Task to carry out - Look below for the line that contains "You are a computer-use", then copy it and each following line to the end of the records, minus any pictures.

Material for this exercise -
[Start of section]

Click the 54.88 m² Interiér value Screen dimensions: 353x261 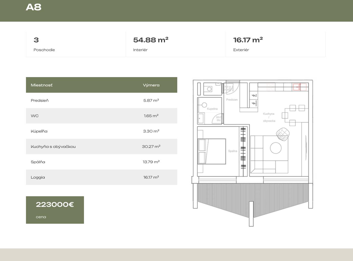(x=151, y=40)

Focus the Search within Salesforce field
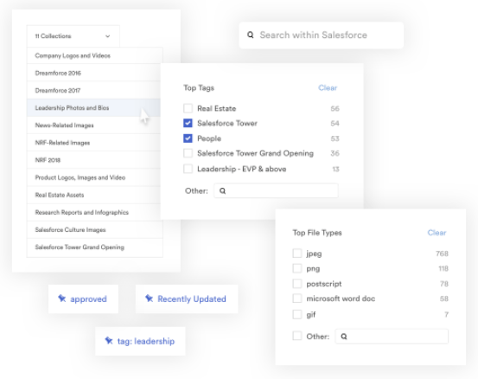322,35
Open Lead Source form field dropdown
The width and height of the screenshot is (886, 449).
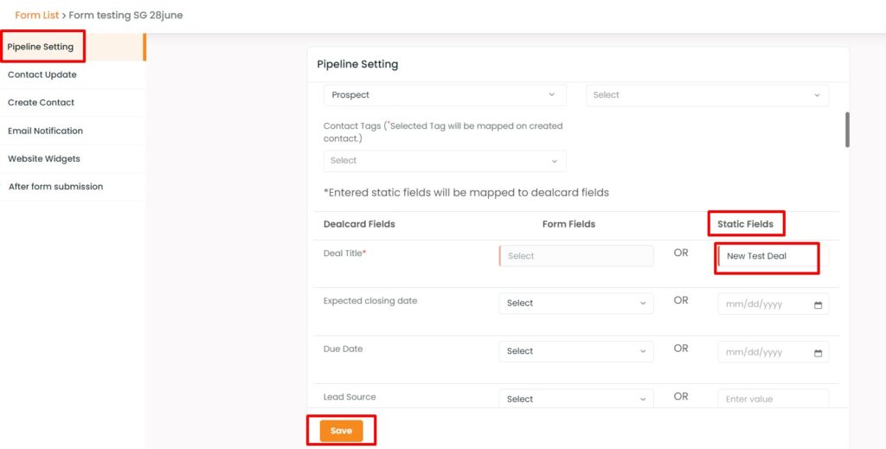pyautogui.click(x=575, y=399)
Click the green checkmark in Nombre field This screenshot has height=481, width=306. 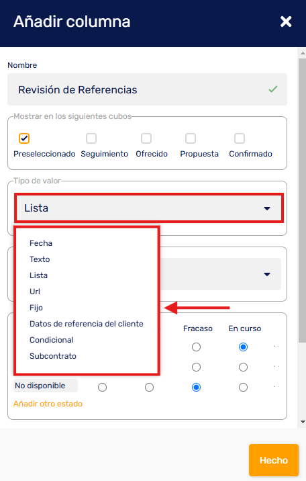pos(273,89)

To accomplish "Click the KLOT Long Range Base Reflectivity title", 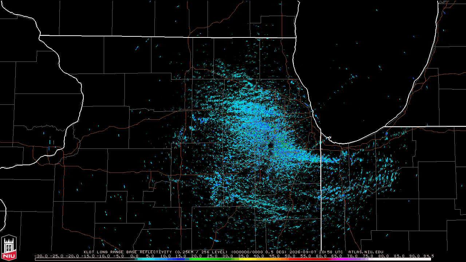I will [x=127, y=252].
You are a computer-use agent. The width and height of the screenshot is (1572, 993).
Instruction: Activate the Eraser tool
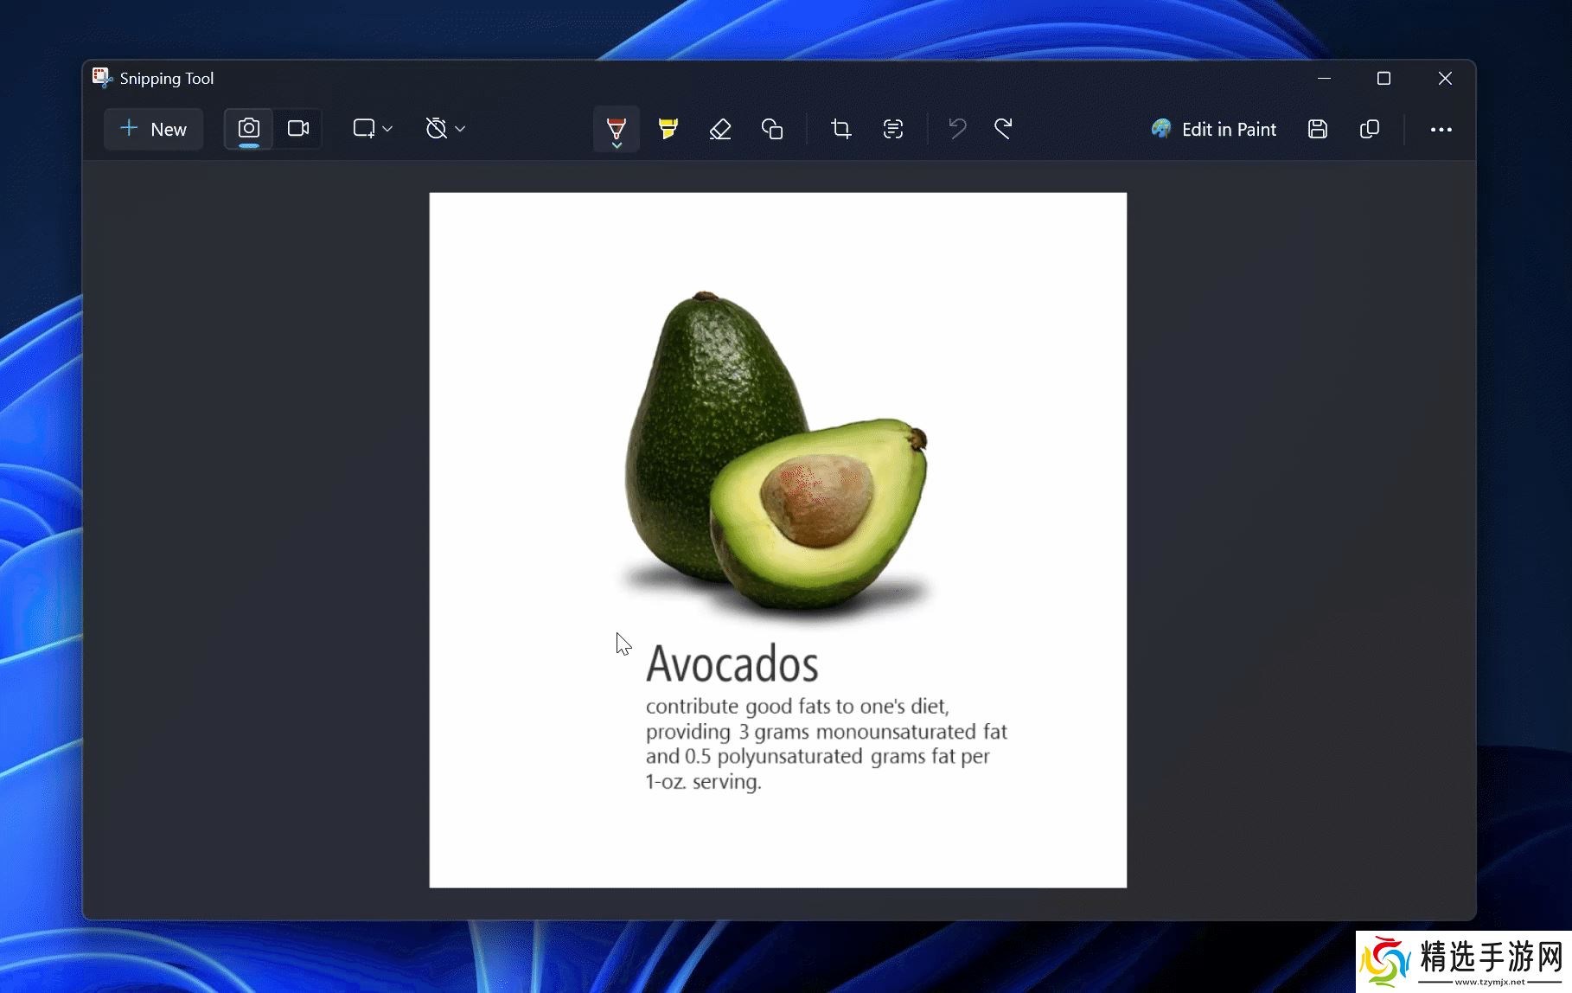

[End of section]

Solution -
You are a computer-use agent. The width and height of the screenshot is (1572, 993).
Instruction: Activate the Eraser tool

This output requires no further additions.